What to do => Every word of every entry must be retyped exactly.

Provided data =>
────────
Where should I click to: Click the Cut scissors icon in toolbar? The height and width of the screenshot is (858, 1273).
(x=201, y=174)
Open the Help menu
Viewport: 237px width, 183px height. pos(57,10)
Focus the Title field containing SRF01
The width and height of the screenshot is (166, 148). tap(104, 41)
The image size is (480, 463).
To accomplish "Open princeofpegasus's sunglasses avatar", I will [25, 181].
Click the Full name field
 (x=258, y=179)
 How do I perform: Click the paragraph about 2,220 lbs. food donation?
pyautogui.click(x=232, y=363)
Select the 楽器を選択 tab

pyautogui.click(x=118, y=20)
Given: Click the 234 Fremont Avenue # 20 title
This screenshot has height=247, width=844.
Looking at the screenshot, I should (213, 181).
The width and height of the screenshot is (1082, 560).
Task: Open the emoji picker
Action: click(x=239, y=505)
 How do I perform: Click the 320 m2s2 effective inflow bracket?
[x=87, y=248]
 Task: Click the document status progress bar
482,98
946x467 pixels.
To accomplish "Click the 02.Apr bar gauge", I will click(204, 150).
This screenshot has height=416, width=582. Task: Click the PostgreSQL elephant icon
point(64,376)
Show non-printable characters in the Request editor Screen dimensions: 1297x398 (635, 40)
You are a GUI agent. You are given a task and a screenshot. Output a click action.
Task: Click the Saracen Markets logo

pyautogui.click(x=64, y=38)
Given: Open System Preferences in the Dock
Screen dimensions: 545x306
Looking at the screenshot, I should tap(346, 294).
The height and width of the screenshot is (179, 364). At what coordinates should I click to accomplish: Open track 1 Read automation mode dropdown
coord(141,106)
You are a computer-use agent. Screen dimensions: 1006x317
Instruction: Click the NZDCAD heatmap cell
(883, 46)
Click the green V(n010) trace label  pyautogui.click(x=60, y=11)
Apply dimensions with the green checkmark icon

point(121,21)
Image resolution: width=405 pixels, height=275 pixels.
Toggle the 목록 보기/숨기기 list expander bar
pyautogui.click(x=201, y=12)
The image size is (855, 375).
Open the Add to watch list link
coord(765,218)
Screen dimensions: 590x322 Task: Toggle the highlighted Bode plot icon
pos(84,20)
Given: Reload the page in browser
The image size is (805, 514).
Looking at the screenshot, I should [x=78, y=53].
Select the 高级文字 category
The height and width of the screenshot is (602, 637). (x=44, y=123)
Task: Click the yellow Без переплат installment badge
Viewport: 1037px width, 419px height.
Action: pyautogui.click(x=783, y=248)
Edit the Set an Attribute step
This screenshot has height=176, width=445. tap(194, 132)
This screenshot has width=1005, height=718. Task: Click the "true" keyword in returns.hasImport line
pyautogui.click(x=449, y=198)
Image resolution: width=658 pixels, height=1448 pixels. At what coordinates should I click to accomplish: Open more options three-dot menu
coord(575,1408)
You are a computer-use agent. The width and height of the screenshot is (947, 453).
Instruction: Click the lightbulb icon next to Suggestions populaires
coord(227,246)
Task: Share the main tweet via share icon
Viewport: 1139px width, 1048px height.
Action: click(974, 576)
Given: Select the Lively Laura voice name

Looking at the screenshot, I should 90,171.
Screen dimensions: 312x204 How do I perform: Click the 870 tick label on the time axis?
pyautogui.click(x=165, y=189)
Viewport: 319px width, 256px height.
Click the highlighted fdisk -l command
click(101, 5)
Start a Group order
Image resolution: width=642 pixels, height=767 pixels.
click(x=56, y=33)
────────
Written reply =>
Where should I click to: Click the Cut scissors icon in toolbar? The height and width of the screenshot is (858, 1273).
(x=201, y=174)
Open the Help menu
Viewport: 237px width, 183px height. pos(57,10)
Focus the Title field containing SRF01
The width and height of the screenshot is (166, 148). tap(104, 41)
The image size is (480, 463).
To accomplish "Open princeofpegasus's sunglasses avatar", I will [25, 181].
Click the Full name field
 (x=258, y=179)
 How do I perform: Click the paragraph about 2,220 lbs. food donation?
pyautogui.click(x=232, y=363)
Select the 楽器を選択 tab

pyautogui.click(x=118, y=20)
Given: Click the 234 Fremont Avenue # 20 title
This screenshot has height=247, width=844.
Looking at the screenshot, I should (213, 181).
The width and height of the screenshot is (1082, 560).
Task: Open the emoji picker
Action: click(x=239, y=505)
 How do I perform: Click the 320 m2s2 effective inflow bracket?
[x=87, y=248]
 Task: Click the document status progress bar
482,98
946x467 pixels.
To accomplish "Click the 02.Apr bar gauge", I will click(204, 150).
This screenshot has height=416, width=582. Task: Click the PostgreSQL elephant icon
point(64,376)
Show non-printable characters in the Request editor Screen dimensions: 1297x398 (635, 40)
You are a GUI agent. You are given a task and a screenshot. Output a click action.
Task: Click the Saracen Markets logo

pyautogui.click(x=64, y=38)
Given: Open System Preferences in the Dock
Screen dimensions: 545x306
Looking at the screenshot, I should tap(346, 294).
The height and width of the screenshot is (179, 364). At what coordinates should I click to accomplish: Open track 1 Read automation mode dropdown
coord(141,106)
You are a computer-use agent. Screen dimensions: 1006x317
Instruction: Click the NZDCAD heatmap cell
(883, 46)
Click the green V(n010) trace label  pyautogui.click(x=60, y=11)
Apply dimensions with the green checkmark icon

point(121,21)
Image resolution: width=405 pixels, height=275 pixels.
Toggle the 목록 보기/숨기기 list expander bar
pyautogui.click(x=201, y=12)
The image size is (855, 375).
Open the Add to watch list link
coord(765,218)
Screen dimensions: 590x322 Task: Toggle the highlighted Bode plot icon
pos(84,20)
Given: Reload the page in browser
The image size is (805, 514).
Looking at the screenshot, I should [x=78, y=53].
Select the 高级文字 category
The height and width of the screenshot is (602, 637). (x=44, y=123)
Task: Click the yellow Без переплат installment badge
Viewport: 1037px width, 419px height.
Action: pyautogui.click(x=783, y=248)
Edit the Set an Attribute step
This screenshot has height=176, width=445. tap(194, 132)
This screenshot has width=1005, height=718. Task: Click the "true" keyword in returns.hasImport line
pyautogui.click(x=449, y=198)
Image resolution: width=658 pixels, height=1448 pixels. At what coordinates should I click to accomplish: Open more options three-dot menu
coord(575,1408)
You are a computer-use agent. The width and height of the screenshot is (947, 453).
Instruction: Click the lightbulb icon next to Suggestions populaires
coord(227,246)
Task: Share the main tweet via share icon
Viewport: 1139px width, 1048px height.
Action: click(974, 576)
Given: Select the Lively Laura voice name

Looking at the screenshot, I should 90,171.
Screen dimensions: 312x204 How do I perform: Click the 870 tick label on the time axis?
pyautogui.click(x=165, y=189)
Viewport: 319px width, 256px height.
Click the highlighted fdisk -l command
click(101, 5)
Start a Group order
Image resolution: width=642 pixels, height=767 pixels.
click(x=56, y=33)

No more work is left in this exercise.